Assistant Professor of Computer Science
Carnegie Mellon University
412-268-1234 (Smith Hall 225)
I architect new visual computing systems that enable increasingly immersive and more intelligent visual computing applications. In pursuit of these goals, my recent research efforts can be categorized into two main themes:
1. Designing new programming systems that facilitate rapid, or even automatic, generation of efficient renderer implementations for specific hardware configurations or application needs. Given knowledge of a virtual scene, a specific rendering task, and a parallel hardware platform, is it possible to generate an optimized graphics system specialized for this context?
2. Exploring visual computing platforms in the context of extreme mobility, cloud computing, and ubiquitous image sensors and displays. How do we build platforms that take graphics applications from one user on a single GPU to 10,000 machines and one million users in the cloud? What future architectures will enable sophisticated image and video analysis on devices of the future?
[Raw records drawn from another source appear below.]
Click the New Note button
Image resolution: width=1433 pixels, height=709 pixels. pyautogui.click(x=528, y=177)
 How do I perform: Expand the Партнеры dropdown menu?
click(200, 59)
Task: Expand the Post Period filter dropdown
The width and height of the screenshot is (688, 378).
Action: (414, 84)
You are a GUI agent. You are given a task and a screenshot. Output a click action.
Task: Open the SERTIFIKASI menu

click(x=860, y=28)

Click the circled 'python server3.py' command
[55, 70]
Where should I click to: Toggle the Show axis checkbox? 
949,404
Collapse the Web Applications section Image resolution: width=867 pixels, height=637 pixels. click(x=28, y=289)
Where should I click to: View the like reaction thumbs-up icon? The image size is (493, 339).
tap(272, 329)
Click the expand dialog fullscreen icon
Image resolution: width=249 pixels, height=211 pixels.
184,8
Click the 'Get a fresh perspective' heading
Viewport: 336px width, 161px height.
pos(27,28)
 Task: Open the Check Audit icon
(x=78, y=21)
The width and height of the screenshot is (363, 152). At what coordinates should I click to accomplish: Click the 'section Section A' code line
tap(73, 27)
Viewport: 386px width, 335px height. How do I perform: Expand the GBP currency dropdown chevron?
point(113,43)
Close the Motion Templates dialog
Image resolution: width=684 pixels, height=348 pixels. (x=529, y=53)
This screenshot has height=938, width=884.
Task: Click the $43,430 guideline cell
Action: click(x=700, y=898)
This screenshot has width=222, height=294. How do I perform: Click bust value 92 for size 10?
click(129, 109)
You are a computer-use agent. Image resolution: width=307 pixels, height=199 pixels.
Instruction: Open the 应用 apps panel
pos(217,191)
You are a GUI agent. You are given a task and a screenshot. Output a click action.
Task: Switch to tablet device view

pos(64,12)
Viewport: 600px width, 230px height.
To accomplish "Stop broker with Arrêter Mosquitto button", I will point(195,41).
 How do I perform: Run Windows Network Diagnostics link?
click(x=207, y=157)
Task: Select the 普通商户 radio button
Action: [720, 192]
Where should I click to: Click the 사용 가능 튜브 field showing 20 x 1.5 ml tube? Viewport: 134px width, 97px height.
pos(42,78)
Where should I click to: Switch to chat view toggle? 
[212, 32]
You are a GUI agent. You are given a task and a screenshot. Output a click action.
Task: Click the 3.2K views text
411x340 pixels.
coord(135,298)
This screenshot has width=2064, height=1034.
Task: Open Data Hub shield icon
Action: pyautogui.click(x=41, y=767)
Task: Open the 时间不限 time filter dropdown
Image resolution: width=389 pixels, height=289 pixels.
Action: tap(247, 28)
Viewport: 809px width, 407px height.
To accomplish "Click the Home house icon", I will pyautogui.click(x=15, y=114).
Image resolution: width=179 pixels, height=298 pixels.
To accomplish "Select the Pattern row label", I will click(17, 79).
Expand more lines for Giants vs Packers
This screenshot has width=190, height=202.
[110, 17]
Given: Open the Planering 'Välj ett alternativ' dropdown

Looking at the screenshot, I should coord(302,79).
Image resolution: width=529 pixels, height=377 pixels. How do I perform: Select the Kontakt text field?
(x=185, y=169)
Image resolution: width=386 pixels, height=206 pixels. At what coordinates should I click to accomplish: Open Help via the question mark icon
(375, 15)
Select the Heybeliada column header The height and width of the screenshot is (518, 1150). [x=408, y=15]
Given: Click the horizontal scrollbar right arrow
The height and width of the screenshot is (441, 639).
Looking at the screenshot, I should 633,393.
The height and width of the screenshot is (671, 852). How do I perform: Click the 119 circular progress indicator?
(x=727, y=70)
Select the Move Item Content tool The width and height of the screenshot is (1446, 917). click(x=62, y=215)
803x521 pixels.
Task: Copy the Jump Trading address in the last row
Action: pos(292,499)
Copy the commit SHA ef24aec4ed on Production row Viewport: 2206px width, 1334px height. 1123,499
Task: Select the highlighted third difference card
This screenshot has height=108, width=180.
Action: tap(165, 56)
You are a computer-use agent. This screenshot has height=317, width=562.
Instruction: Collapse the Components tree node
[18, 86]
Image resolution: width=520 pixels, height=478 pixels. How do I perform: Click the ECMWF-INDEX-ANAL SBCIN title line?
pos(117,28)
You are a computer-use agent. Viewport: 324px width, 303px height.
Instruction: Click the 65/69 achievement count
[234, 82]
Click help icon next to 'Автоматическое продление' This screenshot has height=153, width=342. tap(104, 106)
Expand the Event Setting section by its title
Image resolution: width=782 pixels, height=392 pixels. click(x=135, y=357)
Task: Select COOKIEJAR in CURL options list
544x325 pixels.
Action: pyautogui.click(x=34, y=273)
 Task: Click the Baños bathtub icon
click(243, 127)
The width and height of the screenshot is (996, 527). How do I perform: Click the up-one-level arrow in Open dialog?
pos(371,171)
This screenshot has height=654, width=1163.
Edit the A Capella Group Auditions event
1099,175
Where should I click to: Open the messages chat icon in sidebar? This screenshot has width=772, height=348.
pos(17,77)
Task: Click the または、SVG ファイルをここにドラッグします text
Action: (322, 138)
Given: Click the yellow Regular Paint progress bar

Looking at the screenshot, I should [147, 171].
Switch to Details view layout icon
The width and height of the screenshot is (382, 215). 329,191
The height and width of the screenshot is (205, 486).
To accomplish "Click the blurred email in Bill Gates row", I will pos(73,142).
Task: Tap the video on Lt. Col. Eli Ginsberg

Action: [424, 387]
I am currently working on (1) the renderer compiler, a system for exploring the wide space of algorithmic choices that go into a parallel renderer implementation, (2) exploring the use of large-scale cloud computing to realize high-fidelity interactive environment (a collaboration with Adrien Treuille and James O'Brien), and (3) the creation of an "infinite-capacity camera" to serve as a platform for real-time visual data analysis (a collaboration with Alexei Efros). More details to come!
I will be teaching 15-462/662: Computer Graphics with Keenan Crane in Fall 2015.
15-418/15-618: Parallel Computer Architecture and Programming (Spring 2012, 2013, 2014, 2015)
15-869: Visual Computing Systems (Fall 2013, Fall 2014)
15-869: Graphics and Imaging Architectures (Fall 2011)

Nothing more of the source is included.